May 17th, 2024

City Notebook: Private this and public that

By COLLIN GALLANT on September 28, 2019.

cgallant@medicinehatnews.com@CollinGallant

The city will examine senior service programming this fall, first studying what’s provided and what’s expected, then potentially contracting out the service or getting a non-profit to take over operations at the Veiner and Strathcona centres.

If you’re keeping score at home, Medicine Hat has contracted out operations at the Canalta Centre, the pickup of curbside recycling, and until recently, economic development, over the past four years.

And it’s all happened in Medicine Hat, a city where supposedly the bureaucracy only gets bigger.

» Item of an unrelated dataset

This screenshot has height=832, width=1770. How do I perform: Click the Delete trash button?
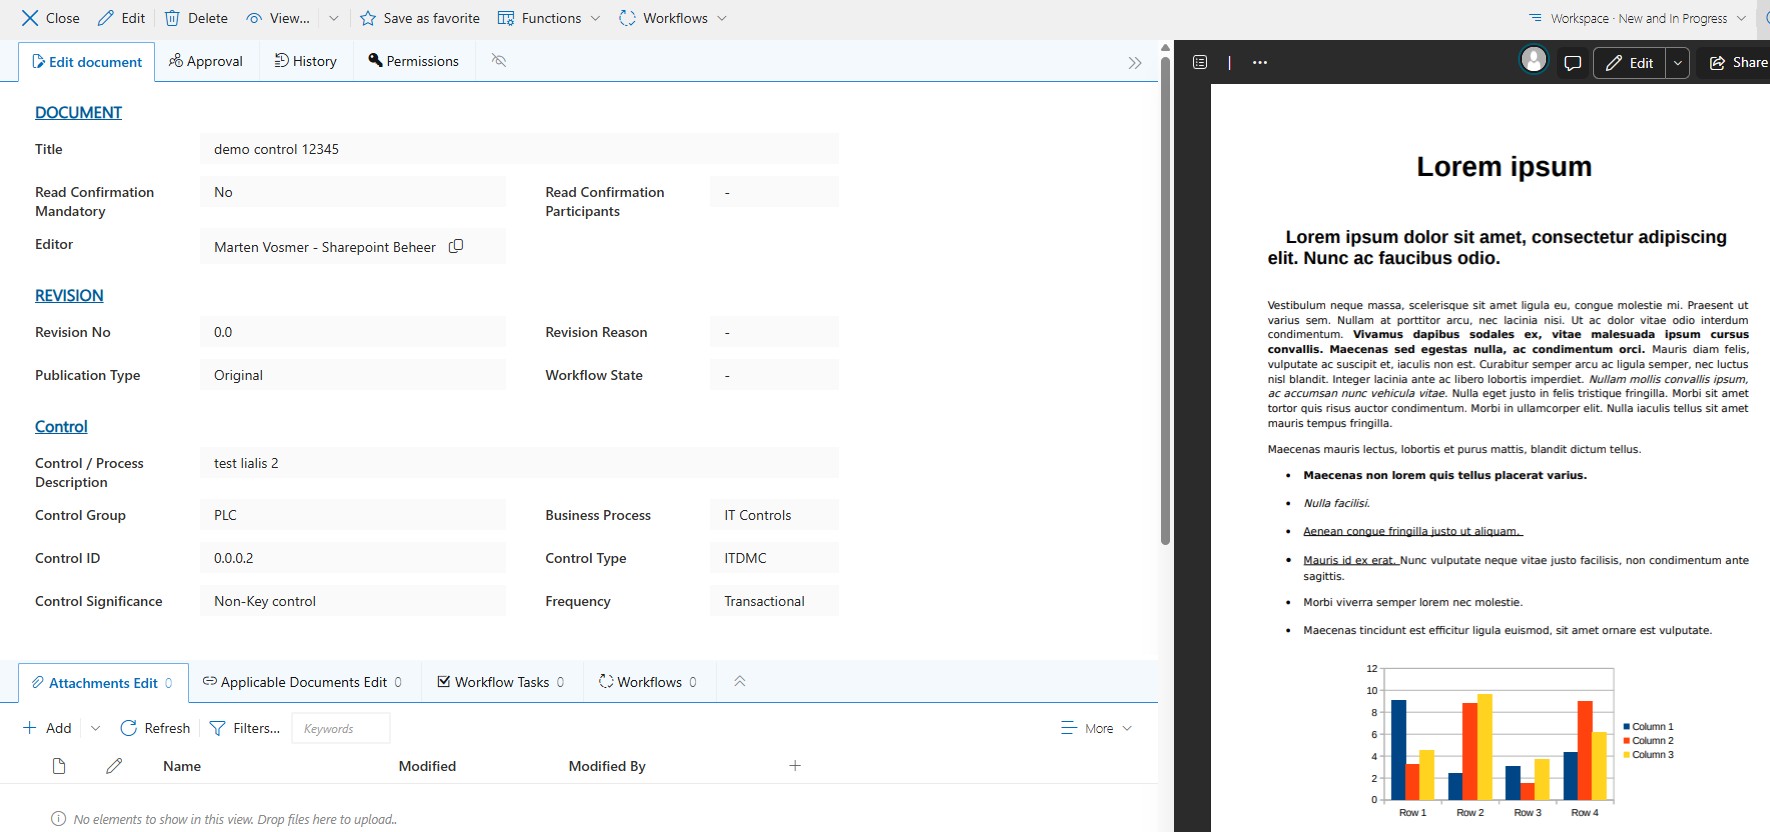point(196,18)
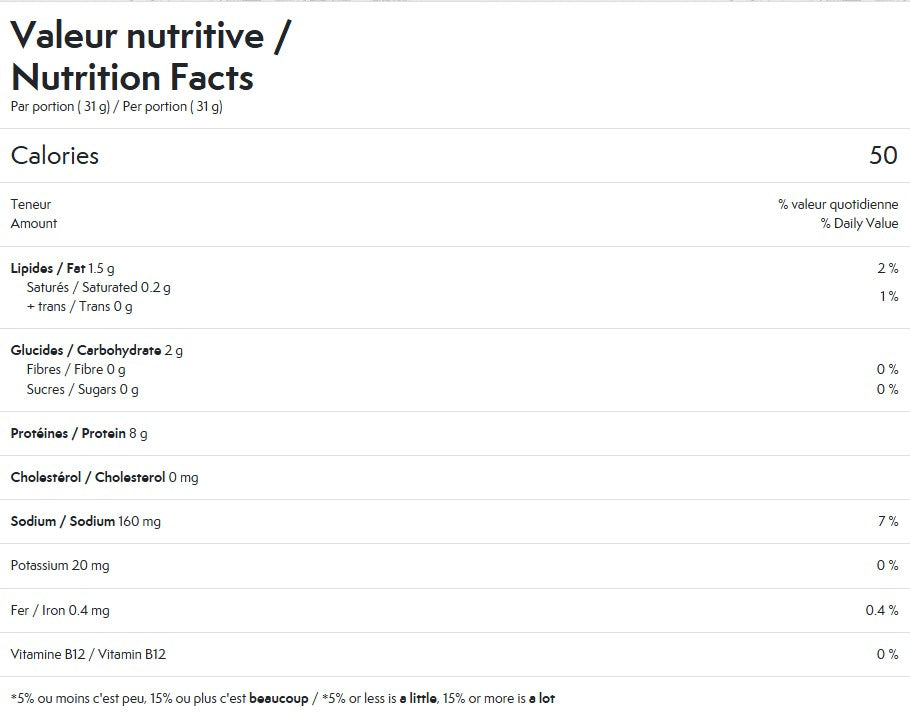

That track record doesn’t include the potential of a new private sector multi-plex arena. It was vaguely discussed in 2012, but is again cropping up in conversations around town when one least expects.

One substantial item may have been taken off the city’s to-do list, however.

Telus said this week it will follow through on a major infrastructure program announced last February by expanding its fibre-optic cable network across Alberta.

Anyone with half an ear will note that 5G is all the buzz. It allows users to download a full-length movie in a matter of seconds. It also expands capabilities of businesses, making it a key ingredient in economic development models to better connect rural and mid-sized cities. “Conductivity” allows access to the “economy of tomorrow,” don’t you know?

Olds was a municipality that went it alone with a public utility geared toward cable, and the Siksika reserve has one as well.

More recently rural power provider, Equs, has made overtures that it might insert itself into the discussion. The Eastern Irrigation District somewhat does this already.

Several aldermen wondered in the early 2000s: Medicine Hat owns two energy distribution companies and has history of public enterprises, so why not a city fibre-optic company?

Needless to say, the ball didn’t get rolling. Nor did Norm Boucher’s spitballing about a city-owned airline.

As it is, Hatters will have to wait several months to find out Telus’s rollout schedule according to the company that is already operating the platform in Taber.

Hot gossip

What you’re reading was calls for a “gossip column” by a sometime reader several weeks ago – eliciting an eye-roll from your author.

But, still, here’s a hot one: a number of commercial realtors I’ve been talking to say a lot of activity is bubbling under the surface of the Medicine Hat market. That could come to the surface soon, and would be on top of gain in new floorspace and recent renovations. It comes after vaping and cannabis retailers flooded into the market since 2018.

A look ahead

A meeting of the public service committee of the city will discuss potential changes to senior services on Tuesday.

That night, the provincial opposition NDP hold a budget town hall event at the Esplanade. A rural crime meeting by Alberta’s justice minister is set for Monday at the Medicine Hat Feed Company. Wednesday features a forum of federal election candidates at Medicine Hat College Theatre presented by the local Chamber of Commerce. Doors open at 6:30 p.m.

100 years ago

A crowd of 3,000 Hatters watched the hometown Monarchs sweep a doubleheader from the Calgary Hustlers to win the Alberta amateur men’s baseball championship of 1919, a banner front-page story in the News informed on Oct. 2, 1919.

The crowd, bolstered by the declaration of a civic holiday by Mayor Brown, watched the local ball artists defeat the visitors 4-3 and 9-8 at the athletic grounds in Riverside.

“If noise decided baseball games, the Monarchs would have no trouble copping,” the correspondent noted.

In the major leagues, the seemingly unbeatable Chicago White Sox were poised to open the World Series against the Cincinnati Reds.

Locally the attendance at St. Theresa’s Academy topped 100 pupils in its sixth year of operation.

William Lyon MacKenzie King would seek a commons seat in Summerside, P.E.I. The new Liberal Party leader (the first since the party split during the Union Government’s formation) was a former labour minister who had had worked for U.S. Industrialist J.D. Rockefeller since 1915.

Ald. Jimmy Hole was elected president of the Medicine Hat branch of the Dominion Labour party.

U.S. federal troops entered Omaha, Neb. after a black man was lynched, the town’s mayor was marched to a trolley pole threatened with the same and a courthouse was burned down by an angry mob.

The Ingersoll and Bros. watch company advertised that new pocket models would feature hands and numerals coated with “real radium.”